In addition, a method of extracting components of turmeric by chilling for several days, for example, 5-7 days using a solvent such as methanol and ethanol, which are widely used for chilling herbal medicines, is disclosed in the art as described below. .

Cancer is a chronic disease caused by abnormalities of cell proliferation control due to congenital (genetic) and acquired (environmental) factors, and it is not fundamentally cured even if it is treated with surgery, radiation, and chemotherapy once it develops into a malignant tumor. It is a disease that causes pain to the patient and ultimately leads to death. Recently, with the development of life sciences, as the understanding of the causes and mechanisms of cancer increases, new treatments for cancer are rapidly detected, which inhibits the development of cancer before metastases to malignant tumors or other tissues. There is a growing interest in the so-called cancer prevention method. In the case of Chinese herbal medicine, since it is less toxic than conventional anticancer drugs and has been applied to the clinic for a long time, its safety is already known, and thus it is highly likely to be developed as a cancer prevention therapeutic agent.

However, in the case of herbal medicines, the scientific basis of pharmacological activity is usually unclear due to the relationship between a plurality of ingredients used in the extract, and the concern of side effects due to the use of the mixed extract cannot be excluded. It has now been found that DC, the active ingredient of turmeric, and the novel derivatives synthesized by the present invention are safe and useful angiogenesis inhibitors.

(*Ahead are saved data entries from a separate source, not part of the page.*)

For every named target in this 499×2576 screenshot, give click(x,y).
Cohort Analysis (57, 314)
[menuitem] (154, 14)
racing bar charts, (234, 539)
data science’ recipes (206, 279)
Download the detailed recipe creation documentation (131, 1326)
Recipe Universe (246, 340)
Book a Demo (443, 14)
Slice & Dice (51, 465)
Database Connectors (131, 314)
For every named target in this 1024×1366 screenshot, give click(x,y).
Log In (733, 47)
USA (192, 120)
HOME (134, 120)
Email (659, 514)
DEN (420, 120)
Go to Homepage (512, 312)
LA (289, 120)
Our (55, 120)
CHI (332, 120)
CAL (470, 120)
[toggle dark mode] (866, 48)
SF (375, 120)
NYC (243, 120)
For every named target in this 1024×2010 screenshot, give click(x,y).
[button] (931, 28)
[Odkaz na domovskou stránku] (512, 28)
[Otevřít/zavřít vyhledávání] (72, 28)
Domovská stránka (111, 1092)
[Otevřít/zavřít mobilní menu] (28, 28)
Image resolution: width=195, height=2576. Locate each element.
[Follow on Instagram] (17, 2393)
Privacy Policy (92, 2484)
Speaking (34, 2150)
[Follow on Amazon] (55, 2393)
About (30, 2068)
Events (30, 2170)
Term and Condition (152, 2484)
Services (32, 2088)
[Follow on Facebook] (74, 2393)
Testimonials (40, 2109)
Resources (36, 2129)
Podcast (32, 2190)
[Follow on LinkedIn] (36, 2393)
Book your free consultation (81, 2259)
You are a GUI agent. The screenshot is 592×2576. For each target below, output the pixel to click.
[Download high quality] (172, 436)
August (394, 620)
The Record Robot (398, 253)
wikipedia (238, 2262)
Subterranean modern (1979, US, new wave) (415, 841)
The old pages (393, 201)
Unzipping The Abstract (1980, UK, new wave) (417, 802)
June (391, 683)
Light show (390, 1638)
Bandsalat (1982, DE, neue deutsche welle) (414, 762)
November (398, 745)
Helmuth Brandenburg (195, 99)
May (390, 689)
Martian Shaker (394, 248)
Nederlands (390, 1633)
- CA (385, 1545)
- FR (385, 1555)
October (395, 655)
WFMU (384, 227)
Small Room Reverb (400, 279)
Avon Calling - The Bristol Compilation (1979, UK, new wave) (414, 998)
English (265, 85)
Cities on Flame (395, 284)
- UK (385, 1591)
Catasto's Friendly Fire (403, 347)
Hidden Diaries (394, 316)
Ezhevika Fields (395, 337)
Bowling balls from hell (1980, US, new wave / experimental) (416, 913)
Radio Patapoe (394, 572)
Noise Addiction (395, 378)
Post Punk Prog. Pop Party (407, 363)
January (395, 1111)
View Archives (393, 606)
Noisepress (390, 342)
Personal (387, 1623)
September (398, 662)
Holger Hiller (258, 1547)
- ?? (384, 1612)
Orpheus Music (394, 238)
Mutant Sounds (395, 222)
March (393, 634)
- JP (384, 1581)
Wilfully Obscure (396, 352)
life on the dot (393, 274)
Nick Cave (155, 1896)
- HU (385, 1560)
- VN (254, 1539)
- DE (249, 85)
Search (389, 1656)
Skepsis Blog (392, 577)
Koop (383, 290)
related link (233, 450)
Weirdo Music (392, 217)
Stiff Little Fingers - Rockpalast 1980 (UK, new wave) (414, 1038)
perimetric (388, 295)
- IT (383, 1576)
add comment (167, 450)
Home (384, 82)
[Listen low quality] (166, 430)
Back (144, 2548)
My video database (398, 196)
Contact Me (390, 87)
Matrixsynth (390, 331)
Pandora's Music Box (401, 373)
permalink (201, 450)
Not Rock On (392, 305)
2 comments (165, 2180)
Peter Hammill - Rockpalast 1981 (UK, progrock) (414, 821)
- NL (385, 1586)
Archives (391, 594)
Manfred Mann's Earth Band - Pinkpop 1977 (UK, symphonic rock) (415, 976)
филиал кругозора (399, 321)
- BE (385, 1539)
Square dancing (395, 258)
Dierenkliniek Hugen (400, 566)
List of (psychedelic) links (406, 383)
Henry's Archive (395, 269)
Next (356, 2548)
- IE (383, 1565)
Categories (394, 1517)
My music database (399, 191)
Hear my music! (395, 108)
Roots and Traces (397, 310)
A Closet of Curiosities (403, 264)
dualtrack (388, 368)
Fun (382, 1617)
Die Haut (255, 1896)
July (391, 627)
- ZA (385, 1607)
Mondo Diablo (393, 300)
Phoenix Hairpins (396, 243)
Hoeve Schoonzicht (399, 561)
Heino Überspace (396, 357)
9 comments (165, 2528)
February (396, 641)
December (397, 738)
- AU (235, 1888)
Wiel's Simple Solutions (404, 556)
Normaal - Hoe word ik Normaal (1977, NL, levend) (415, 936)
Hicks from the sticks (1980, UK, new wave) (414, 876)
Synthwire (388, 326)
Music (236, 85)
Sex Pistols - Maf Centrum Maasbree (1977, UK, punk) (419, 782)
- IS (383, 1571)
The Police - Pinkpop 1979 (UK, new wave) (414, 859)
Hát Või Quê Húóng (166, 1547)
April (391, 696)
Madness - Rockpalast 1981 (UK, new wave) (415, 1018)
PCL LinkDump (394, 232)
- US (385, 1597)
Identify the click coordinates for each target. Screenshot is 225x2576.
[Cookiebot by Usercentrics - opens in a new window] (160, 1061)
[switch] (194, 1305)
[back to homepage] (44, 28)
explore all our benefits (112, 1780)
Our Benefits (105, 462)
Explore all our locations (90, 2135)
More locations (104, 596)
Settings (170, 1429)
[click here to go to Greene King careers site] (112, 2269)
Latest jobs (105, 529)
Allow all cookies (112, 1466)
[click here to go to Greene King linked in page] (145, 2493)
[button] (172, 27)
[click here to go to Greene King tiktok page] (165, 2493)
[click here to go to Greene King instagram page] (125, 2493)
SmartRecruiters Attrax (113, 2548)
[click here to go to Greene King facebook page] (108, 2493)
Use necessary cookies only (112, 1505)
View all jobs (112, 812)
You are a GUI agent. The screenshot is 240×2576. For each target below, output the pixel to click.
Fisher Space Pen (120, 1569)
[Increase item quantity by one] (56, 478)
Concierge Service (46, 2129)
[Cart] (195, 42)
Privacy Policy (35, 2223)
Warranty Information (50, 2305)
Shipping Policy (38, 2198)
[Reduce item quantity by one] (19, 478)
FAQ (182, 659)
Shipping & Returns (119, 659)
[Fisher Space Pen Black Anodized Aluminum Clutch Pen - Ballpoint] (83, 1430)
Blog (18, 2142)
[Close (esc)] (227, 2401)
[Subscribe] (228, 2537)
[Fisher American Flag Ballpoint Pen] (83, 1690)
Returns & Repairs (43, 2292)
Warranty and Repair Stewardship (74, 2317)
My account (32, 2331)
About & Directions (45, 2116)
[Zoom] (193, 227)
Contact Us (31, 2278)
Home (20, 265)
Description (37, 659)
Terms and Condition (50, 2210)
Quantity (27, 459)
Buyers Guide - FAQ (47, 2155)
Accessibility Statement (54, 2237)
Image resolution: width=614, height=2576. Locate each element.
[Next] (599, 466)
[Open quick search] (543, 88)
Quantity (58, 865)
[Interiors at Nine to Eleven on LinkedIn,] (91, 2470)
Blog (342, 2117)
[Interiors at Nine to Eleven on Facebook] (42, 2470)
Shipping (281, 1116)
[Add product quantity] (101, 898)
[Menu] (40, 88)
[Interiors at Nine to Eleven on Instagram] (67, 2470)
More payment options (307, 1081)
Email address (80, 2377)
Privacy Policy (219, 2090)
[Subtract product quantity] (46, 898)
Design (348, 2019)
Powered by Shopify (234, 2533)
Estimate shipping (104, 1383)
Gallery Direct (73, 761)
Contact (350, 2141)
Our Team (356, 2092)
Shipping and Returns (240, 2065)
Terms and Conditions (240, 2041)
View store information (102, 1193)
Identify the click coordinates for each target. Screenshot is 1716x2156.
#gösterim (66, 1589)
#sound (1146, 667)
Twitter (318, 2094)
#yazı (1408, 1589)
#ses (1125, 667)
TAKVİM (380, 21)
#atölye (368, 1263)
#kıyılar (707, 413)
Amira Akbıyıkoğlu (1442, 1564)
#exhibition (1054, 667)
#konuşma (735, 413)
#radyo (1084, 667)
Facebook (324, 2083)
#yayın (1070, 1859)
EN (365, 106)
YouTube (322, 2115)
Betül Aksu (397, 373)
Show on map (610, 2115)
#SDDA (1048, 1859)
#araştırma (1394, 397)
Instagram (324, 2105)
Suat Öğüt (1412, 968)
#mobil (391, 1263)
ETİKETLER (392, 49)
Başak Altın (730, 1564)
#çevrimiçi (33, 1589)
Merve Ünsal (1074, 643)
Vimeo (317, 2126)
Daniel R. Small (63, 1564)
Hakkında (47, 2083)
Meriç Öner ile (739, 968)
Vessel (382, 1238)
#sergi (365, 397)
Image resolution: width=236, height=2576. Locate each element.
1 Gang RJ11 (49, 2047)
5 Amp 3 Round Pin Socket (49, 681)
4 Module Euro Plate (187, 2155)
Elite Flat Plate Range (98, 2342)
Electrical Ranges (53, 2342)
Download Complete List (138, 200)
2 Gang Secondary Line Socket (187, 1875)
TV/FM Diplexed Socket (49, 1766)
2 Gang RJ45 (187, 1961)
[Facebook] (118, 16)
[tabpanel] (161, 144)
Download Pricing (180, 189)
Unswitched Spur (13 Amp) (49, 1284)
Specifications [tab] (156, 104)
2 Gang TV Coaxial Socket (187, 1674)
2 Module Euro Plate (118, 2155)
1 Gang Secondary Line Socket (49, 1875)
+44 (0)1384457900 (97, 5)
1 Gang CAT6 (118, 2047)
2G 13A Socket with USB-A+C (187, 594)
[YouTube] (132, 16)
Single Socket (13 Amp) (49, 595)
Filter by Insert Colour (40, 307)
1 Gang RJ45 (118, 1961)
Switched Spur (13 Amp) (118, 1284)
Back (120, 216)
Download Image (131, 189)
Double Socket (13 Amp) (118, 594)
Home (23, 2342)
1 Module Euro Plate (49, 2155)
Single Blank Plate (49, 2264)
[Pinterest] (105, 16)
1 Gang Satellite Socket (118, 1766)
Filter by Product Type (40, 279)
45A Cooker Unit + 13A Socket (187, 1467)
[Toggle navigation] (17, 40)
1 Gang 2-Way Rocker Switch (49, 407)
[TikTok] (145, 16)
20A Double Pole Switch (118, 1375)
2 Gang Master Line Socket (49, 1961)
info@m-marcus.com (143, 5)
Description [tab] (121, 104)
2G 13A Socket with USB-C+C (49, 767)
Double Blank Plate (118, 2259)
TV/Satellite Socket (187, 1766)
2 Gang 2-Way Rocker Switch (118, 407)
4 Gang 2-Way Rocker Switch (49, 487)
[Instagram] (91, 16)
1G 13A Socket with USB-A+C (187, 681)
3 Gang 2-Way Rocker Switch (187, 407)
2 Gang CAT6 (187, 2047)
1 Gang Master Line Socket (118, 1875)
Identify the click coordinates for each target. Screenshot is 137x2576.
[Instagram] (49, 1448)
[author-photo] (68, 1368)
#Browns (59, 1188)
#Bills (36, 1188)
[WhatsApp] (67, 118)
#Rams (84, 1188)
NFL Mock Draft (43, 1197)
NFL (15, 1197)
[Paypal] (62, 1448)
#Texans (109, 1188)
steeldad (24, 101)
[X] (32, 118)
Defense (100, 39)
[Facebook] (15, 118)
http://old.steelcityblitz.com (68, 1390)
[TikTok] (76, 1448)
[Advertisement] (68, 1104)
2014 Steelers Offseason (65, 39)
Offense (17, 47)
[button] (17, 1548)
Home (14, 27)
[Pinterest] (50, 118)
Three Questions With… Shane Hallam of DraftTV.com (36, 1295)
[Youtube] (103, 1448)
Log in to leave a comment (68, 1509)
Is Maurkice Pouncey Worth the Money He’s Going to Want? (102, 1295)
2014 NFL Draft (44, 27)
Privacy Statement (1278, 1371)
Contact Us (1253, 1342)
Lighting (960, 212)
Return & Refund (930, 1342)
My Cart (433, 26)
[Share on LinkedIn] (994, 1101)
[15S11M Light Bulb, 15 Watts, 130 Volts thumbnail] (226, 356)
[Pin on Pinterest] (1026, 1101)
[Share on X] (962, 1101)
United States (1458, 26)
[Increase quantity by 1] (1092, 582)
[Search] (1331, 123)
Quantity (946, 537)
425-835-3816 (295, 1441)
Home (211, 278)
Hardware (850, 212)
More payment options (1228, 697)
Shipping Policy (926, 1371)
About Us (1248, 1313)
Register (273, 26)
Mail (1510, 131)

The inventors focused on the effectiveness of DC (demethoxycurcumin), an active ingredient of turmeric that inhibits angiogenesis, and studied a method of extracting and purifying them more efficiently. Finally, the present inventors discovered an extraction method with excellent yield and completed the present invention. .

Accordingly, an object of the present invention is to select turmeric known as the most potent activity among the several herbal medicines that have been found to have cancer proliferation and cancer metastasis inhibiting activity, from which the pharmacologically active ingredient, namely demethoxycurcumin (DC) It is to provide a method for efficiently extracting and purification.

DC, which has been found to be an anti-angiogenic component of turmeric that is already used in clinical practice, can be used as a lead compound in the development of new cancer preventive agents and related new drugs.

Figure 1 shows the chemical structure of demethoxycurcumin (DC).

2 is a schematic diagram of a method for separating and purifying DC from turmeric.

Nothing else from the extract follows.